• [练习说明]:
#1 把列表中从含有“Task: Click the 'expiring on' text”的那一行起、到含有“tap(1435, 401)”的那一行为止（含这一行）的各行改写成编号列表，空行不计入。
#2 接着这篇讲用 bs4 替换 HTML 标签的帖子往下写。

如何用 bs4 替换 html 中的标签

How to replace tag in html with bs4

我有 html 文件带有 2 个标签,link 和文本,我设法替换了 link 但我不知道如何替换标签内的文本.不太懂tags是怎么变的,想了解一下

我的代码:

import requests 
from bs4 import BeautifulSoup 

link = 'http://127.0.0.1:5500/dat.html'
response = requests.get(link).text

with open('parse.html', 'w', encoding= 'utf-8') as file:
    file.write(response)

soup = BeautifulSoup(response, 'lxml')

res = response.replace("https://www.google.com/", "https://reddit.com/")



with open("parse.html", "w") as outf:
    outf.write(res)

html:

<body>
<h1>
    <a href="https://google.com/" target="_blank">google</a>
</h1>
<h1>
    <a href="https://ru.wikipedia.org/wiki/" target="_blank">wiki</a>
</h1>
</body>

我需要

 <body>
<h1>
    <a href="https://https://www.reddit.com//" target="_blank">reddit</a>
</h1>
<h1>
    <a href="https://ru.wikipedia.org/wiki/" target="_blank">wiki</a>
</h1>
</body>

您可以找到所有相关的 <a> 标签并更改它们的属性/.string:

from bs4 import BeautifulSoup

html_doc = """

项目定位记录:

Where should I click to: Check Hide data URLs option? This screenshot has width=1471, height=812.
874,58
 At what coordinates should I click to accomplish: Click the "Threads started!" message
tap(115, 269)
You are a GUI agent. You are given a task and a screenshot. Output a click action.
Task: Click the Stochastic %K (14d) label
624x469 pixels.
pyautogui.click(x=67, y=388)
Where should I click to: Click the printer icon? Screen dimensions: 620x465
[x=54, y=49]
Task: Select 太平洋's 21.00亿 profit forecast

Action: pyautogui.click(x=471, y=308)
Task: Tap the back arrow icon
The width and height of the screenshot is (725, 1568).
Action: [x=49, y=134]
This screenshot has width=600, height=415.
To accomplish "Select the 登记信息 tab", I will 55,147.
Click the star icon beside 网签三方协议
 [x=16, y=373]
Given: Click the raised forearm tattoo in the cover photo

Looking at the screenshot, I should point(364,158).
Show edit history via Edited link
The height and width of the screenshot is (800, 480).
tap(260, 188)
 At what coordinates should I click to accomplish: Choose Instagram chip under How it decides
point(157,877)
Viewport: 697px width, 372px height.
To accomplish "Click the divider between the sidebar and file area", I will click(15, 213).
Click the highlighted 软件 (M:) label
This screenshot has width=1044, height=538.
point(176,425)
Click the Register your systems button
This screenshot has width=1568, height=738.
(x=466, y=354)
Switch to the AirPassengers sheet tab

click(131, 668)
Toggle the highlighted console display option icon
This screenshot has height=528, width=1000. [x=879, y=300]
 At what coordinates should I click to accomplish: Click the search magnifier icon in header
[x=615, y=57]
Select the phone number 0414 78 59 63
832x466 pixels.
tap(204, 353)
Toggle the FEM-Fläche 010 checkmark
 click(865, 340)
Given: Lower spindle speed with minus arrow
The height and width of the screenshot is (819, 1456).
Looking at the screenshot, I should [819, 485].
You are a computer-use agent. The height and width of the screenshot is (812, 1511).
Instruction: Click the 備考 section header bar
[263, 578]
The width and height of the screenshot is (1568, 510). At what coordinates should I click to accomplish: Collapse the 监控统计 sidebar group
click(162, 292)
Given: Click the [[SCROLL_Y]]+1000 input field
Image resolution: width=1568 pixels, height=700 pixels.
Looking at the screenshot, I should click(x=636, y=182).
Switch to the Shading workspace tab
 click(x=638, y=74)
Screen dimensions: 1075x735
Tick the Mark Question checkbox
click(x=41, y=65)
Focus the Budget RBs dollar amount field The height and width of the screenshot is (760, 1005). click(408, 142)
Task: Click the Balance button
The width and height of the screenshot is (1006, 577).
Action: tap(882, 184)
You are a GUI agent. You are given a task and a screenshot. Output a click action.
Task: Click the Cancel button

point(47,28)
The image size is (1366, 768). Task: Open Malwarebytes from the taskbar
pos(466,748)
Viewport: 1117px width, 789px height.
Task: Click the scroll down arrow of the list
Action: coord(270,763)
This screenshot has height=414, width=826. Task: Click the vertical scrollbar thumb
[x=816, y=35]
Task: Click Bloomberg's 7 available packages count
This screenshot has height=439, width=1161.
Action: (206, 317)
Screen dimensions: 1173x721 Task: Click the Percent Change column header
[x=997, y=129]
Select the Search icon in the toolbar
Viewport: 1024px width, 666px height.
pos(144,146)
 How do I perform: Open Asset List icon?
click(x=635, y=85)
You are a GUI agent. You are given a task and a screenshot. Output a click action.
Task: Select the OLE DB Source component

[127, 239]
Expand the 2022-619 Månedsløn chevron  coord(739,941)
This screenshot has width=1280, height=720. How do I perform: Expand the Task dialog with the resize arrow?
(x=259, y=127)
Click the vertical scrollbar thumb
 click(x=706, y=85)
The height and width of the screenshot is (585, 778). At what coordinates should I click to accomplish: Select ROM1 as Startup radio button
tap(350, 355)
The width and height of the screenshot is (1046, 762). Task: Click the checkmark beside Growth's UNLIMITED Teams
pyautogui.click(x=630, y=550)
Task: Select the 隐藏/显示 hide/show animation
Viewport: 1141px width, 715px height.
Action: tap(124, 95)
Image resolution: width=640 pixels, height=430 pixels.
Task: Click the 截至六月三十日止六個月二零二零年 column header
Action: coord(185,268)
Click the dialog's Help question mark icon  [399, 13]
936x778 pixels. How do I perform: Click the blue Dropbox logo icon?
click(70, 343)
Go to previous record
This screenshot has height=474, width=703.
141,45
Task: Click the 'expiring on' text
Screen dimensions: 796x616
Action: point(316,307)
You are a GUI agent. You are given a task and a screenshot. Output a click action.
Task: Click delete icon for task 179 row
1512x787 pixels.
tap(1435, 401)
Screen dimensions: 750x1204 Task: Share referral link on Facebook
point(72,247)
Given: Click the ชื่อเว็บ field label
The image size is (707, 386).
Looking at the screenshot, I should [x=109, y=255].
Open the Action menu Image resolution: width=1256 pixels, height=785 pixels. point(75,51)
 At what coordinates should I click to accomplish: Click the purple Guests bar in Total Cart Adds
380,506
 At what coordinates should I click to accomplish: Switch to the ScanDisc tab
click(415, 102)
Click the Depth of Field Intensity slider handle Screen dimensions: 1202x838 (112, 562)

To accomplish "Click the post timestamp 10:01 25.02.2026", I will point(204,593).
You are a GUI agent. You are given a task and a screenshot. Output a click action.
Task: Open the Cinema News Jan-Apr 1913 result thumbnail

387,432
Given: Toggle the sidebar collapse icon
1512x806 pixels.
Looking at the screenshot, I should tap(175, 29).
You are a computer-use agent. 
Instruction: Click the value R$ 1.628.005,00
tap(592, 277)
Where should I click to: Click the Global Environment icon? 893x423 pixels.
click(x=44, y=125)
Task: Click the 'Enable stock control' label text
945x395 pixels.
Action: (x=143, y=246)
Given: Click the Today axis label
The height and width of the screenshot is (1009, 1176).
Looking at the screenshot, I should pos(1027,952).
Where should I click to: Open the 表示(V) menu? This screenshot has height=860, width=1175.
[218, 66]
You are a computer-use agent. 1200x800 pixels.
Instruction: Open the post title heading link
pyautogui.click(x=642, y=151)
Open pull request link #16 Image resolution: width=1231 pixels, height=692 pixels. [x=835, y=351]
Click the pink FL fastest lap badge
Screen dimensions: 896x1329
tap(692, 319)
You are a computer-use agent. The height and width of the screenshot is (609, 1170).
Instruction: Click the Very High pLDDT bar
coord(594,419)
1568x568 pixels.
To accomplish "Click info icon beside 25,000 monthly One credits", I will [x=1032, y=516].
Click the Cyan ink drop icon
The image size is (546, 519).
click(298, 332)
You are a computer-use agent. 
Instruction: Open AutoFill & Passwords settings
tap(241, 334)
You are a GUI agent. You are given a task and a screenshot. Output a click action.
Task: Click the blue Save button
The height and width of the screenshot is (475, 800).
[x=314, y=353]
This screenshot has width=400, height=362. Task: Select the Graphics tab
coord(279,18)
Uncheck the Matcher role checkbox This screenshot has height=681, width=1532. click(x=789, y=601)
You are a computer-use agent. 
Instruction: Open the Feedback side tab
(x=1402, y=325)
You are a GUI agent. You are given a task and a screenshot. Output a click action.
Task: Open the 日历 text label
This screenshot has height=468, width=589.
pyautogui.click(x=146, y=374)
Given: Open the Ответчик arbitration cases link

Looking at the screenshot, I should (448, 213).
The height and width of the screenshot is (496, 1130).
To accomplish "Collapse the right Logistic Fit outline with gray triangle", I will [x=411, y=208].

• [逐题答案]:
#1
1. Task: Click the 'expiring on' text
2. Screen dimensions: 796x616
3. Action: point(316,307)
4. You are a GUI agent. You are given a task and a screenshot. Output a click action.
5. Task: Click delete icon for task 179 row
6. 1512x787 pixels.
7. tap(1435, 401)

#2
<body>
<h1>
    <a href="https://google.com/" target="_blank">google</a>
</h1>
<h1>
    <a href="https://ru.wikipedia.org/wiki/" target="_blank">wiki</a>
</h1>
</body>
"""

soup = BeautifulSoup(html_doc, "html.parser")

for a in soup.select('a[href*="google.com"]'):
    a["href"] = "https://reddit.com/"
    a.string = "reddit"

print(soup.prettify())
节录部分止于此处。